Goal 1 =
In the text on the Avatar Machine, how does the head mounted interface let the user see themselves?
Goal 2 =
Resume the text on the Avatar Machine, picking up after its last sentence.

Reading passage =
§ §

You know what sucks about real life? It's only from one perspective. Where are the variance in genres? You can only play real life in first person, and we all know too much of one type of genre gets boring. We need variety, and now we can have it. Introducing (a year or so after it was revealed) the Avatar Machine. This is a suit that allows the wearer to view himself in the third person, and the video above shows off its newest iteration. It's like putting yourself in a videogame of the real world.
While the technology is cool, creator (or possibly just video poster) Marc Owens own description of the device hints at how disturbing putting yourself into third person actually is.
Avatar Machine is a wearable system which replicates the aesthetics and visuals of third person gaming, allowing the user to view themselves as a virtual character in real space via a head mounted interface. The system potentially allows for a diminished sense of social responsibility, and could lead the user to demonstrate behaviors normally reserved for the gaming environment.

§ §

Data extract =

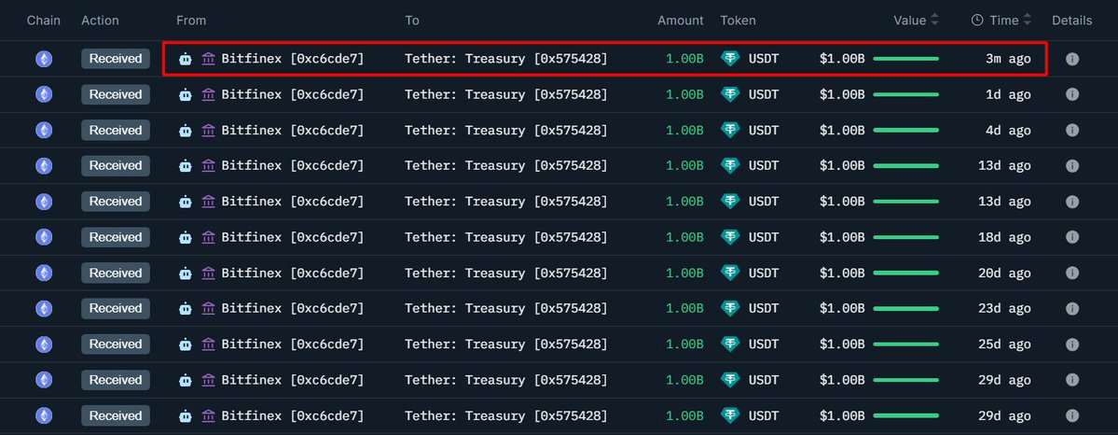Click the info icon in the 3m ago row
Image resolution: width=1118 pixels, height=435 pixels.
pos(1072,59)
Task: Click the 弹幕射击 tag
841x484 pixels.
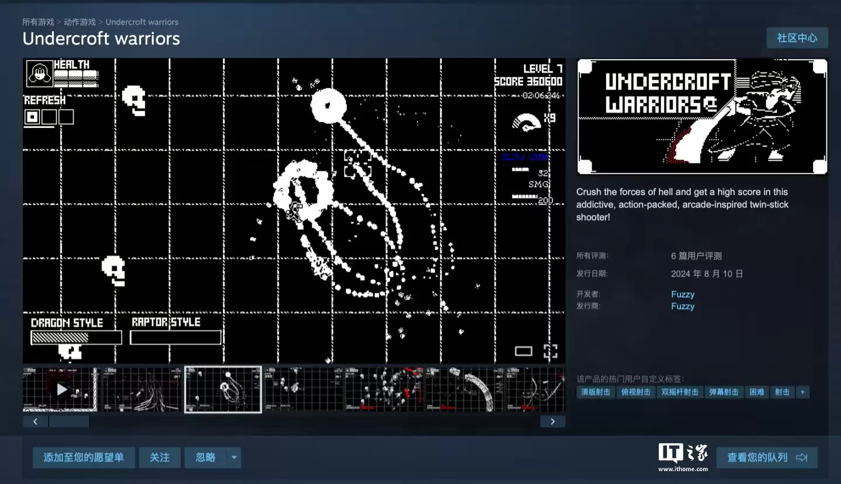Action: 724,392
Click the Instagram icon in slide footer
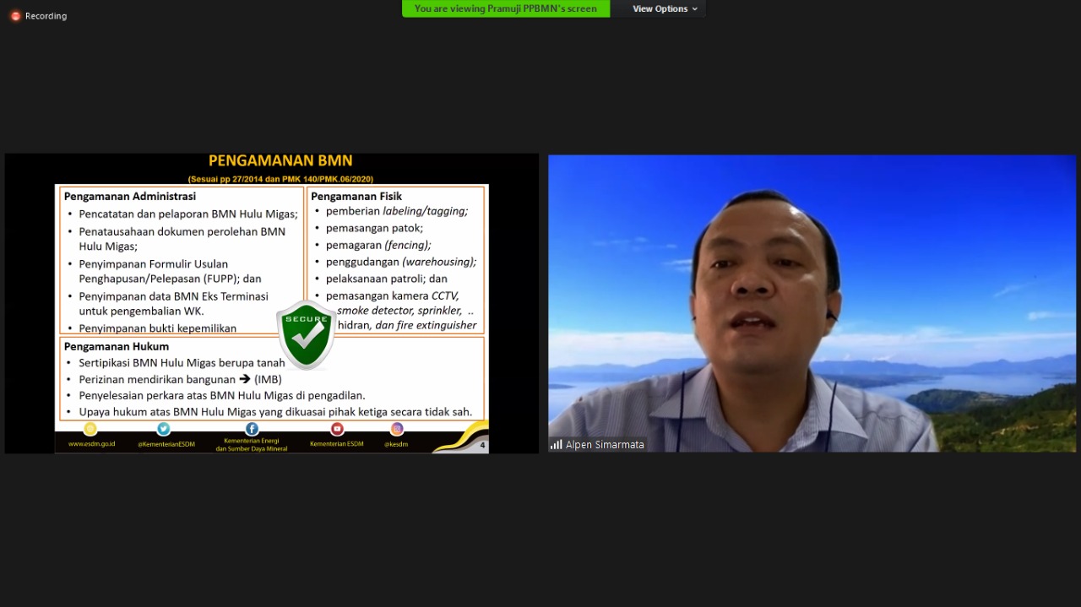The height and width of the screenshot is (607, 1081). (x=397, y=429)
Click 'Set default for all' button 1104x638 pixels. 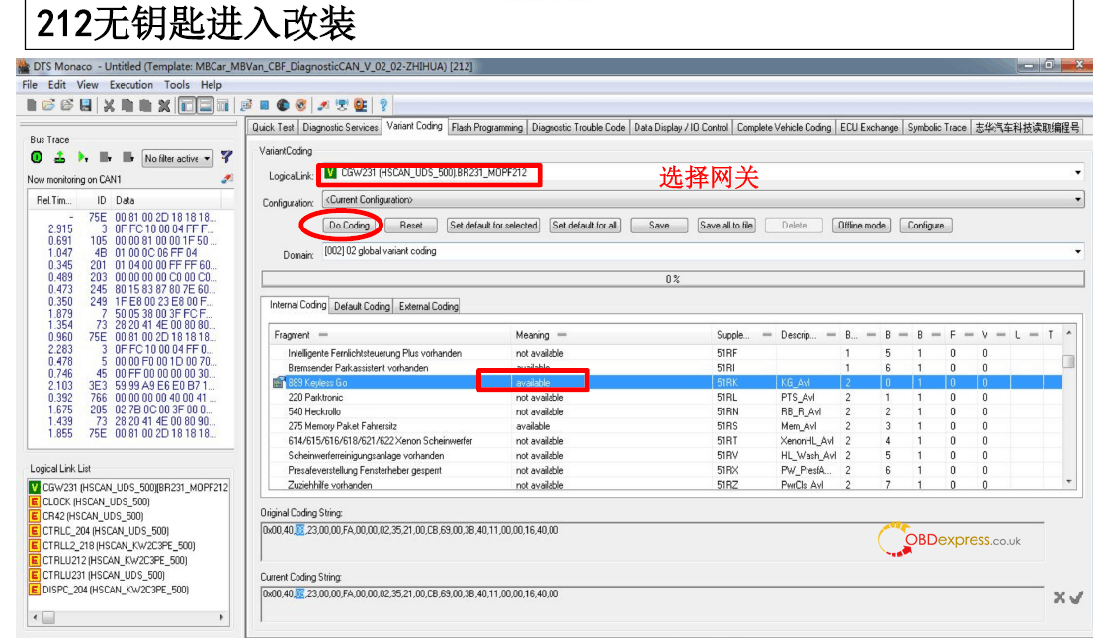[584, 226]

§ §

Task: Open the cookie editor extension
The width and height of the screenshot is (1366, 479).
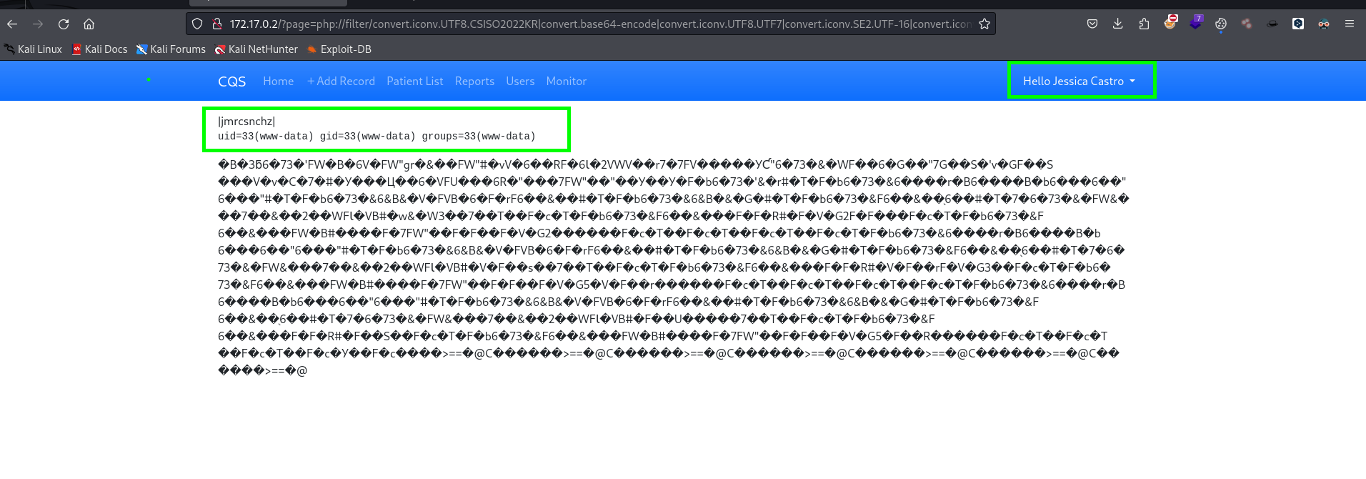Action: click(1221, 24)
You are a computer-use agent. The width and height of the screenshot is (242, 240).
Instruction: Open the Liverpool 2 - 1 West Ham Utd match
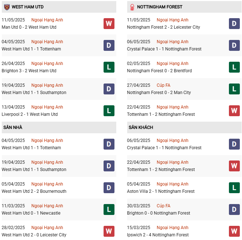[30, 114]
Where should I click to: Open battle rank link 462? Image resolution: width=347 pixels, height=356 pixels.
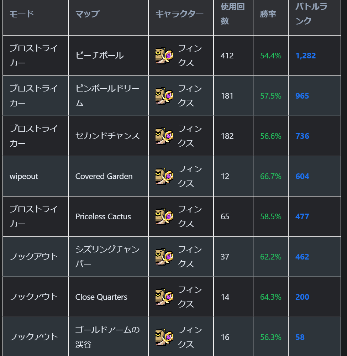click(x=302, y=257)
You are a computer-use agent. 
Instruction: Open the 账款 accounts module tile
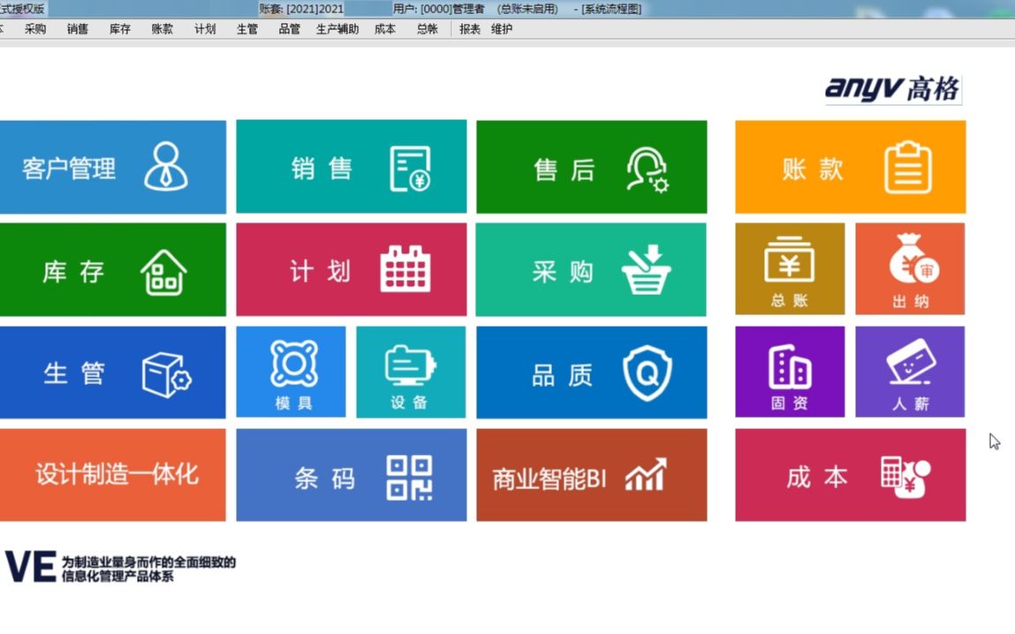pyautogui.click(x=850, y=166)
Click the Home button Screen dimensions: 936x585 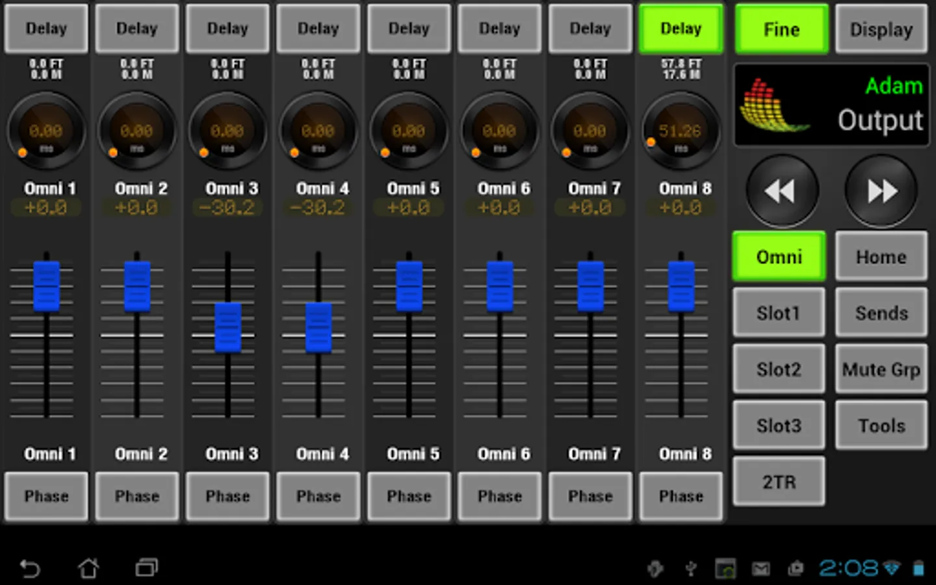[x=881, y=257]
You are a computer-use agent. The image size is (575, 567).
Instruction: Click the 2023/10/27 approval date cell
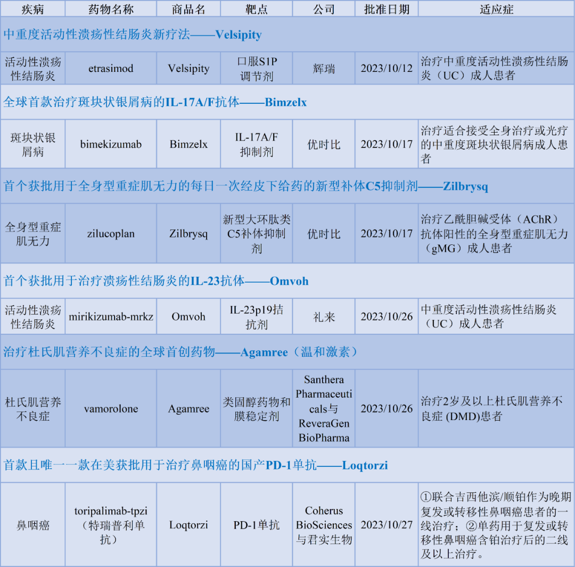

§ §

Expected output 1 =
As a virtual character in real space.

Expected output 2 =
Not the greatest advertisement for the tech, considering ditching social norms and moral behaviors isn't always the best idea. However, I doubt we will all be wearing these any time soon so mass marketability is most likely not the goal.
Matthew Razak is Destructoid's Associate editor and co-founder of film site Flixist. He began as community member "cowzilla" and was since sequestered to write brainy features material. He lives in Los Angeles with his beautiful wife.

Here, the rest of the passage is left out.